Print nothing but the lines below starting at the line that holds "Screen dimensions: 1173x686" and ending at the line that holds "Share product on Google Plus", including both, each exactly as written.

**Stored data**
- - - - - - -

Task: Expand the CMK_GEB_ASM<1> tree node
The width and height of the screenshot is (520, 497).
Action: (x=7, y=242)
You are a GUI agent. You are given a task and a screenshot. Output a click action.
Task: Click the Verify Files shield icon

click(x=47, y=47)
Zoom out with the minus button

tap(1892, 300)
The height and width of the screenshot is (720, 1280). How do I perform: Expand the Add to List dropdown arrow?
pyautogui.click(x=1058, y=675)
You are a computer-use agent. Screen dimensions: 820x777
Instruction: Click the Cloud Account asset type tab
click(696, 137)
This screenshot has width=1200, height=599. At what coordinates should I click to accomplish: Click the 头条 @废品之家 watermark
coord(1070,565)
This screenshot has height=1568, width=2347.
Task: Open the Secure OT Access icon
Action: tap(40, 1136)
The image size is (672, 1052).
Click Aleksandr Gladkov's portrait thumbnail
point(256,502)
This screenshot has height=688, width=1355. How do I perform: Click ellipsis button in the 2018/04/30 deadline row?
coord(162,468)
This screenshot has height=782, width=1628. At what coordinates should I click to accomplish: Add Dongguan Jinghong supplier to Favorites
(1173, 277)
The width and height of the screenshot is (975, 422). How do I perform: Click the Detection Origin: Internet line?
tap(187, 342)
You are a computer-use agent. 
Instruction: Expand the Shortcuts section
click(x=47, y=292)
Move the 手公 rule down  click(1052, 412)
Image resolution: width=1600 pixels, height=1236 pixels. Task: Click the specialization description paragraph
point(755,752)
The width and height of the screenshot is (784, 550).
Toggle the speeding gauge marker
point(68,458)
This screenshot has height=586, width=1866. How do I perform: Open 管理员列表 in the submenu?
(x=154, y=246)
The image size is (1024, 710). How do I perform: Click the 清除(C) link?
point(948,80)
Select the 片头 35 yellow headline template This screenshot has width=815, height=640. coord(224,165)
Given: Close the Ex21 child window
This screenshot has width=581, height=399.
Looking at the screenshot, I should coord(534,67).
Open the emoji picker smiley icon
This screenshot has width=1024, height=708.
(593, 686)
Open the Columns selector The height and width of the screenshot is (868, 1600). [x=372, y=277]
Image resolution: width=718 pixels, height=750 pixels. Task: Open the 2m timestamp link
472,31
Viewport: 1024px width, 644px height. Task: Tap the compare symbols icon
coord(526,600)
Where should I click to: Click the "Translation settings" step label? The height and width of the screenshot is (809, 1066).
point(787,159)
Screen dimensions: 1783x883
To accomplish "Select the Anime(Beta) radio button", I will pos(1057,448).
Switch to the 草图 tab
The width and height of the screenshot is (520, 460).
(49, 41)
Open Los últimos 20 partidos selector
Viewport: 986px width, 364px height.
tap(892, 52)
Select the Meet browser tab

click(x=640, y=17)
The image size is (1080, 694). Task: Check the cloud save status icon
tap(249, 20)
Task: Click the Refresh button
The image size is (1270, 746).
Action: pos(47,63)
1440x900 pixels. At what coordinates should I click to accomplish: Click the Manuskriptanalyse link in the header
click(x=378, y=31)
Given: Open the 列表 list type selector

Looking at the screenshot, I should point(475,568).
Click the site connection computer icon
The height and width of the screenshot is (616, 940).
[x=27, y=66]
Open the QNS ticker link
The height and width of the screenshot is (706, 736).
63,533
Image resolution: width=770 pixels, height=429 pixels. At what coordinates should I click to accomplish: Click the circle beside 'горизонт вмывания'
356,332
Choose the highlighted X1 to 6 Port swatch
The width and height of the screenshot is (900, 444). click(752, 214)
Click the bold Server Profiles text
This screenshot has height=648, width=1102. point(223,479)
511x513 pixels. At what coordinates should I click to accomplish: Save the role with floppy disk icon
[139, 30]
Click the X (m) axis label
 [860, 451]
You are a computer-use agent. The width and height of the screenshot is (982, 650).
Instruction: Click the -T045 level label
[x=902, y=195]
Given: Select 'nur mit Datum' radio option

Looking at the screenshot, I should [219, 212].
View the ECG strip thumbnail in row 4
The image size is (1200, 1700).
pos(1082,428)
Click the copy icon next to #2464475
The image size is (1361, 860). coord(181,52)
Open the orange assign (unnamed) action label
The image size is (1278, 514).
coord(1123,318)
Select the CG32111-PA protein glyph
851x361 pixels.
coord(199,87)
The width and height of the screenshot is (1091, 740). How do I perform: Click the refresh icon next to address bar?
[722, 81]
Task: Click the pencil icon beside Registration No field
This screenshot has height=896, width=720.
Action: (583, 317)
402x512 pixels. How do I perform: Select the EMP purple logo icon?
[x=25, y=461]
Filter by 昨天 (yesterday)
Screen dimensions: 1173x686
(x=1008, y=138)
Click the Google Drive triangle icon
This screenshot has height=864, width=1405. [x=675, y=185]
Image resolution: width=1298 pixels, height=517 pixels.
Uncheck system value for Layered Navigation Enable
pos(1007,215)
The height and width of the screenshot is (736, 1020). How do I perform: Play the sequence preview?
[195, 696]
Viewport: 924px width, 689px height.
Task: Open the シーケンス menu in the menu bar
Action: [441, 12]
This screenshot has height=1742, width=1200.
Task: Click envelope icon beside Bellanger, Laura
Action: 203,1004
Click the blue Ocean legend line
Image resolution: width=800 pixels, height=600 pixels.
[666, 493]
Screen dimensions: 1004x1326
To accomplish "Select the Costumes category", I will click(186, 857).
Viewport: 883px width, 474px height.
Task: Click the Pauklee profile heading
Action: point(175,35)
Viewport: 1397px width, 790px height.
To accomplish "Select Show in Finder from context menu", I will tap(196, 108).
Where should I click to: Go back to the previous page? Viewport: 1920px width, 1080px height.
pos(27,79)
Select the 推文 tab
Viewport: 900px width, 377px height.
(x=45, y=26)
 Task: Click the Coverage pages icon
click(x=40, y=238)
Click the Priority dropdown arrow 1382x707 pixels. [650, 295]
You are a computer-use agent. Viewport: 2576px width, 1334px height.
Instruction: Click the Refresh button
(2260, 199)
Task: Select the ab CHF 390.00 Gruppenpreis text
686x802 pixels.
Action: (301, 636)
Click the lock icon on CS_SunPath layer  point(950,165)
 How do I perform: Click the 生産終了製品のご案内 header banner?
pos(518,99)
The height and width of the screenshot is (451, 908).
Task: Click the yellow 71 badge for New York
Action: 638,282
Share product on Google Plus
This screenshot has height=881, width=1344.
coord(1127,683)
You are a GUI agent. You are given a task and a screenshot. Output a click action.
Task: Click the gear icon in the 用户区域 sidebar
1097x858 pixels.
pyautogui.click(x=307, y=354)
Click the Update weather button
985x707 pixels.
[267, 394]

- - - - - - -

**Written response**
Screen dimensions: 1173x686
(x=1008, y=138)
Click the Google Drive triangle icon
This screenshot has height=864, width=1405. [x=675, y=185]
Image resolution: width=1298 pixels, height=517 pixels.
Uncheck system value for Layered Navigation Enable
pos(1007,215)
The height and width of the screenshot is (736, 1020). How do I perform: Play the sequence preview?
[195, 696]
Viewport: 924px width, 689px height.
Task: Open the シーケンス menu in the menu bar
Action: [441, 12]
This screenshot has height=1742, width=1200.
Task: Click envelope icon beside Bellanger, Laura
Action: 203,1004
Click the blue Ocean legend line
Image resolution: width=800 pixels, height=600 pixels.
[666, 493]
Screen dimensions: 1004x1326
To accomplish "Select the Costumes category", I will click(186, 857).
Viewport: 883px width, 474px height.
Task: Click the Pauklee profile heading
Action: point(175,35)
Viewport: 1397px width, 790px height.
To accomplish "Select Show in Finder from context menu", I will tap(196, 108).
Where should I click to: Go back to the previous page? Viewport: 1920px width, 1080px height.
pos(27,79)
Select the 推文 tab
Viewport: 900px width, 377px height.
(x=45, y=26)
 Task: Click the Coverage pages icon
click(x=40, y=238)
Click the Priority dropdown arrow 1382x707 pixels. [650, 295]
You are a computer-use agent. Viewport: 2576px width, 1334px height.
Instruction: Click the Refresh button
(2260, 199)
Task: Select the ab CHF 390.00 Gruppenpreis text
686x802 pixels.
Action: (301, 636)
Click the lock icon on CS_SunPath layer  point(950,165)
 How do I perform: Click the 生産終了製品のご案内 header banner?
pos(518,99)
The height and width of the screenshot is (451, 908).
Task: Click the yellow 71 badge for New York
Action: 638,282
Share product on Google Plus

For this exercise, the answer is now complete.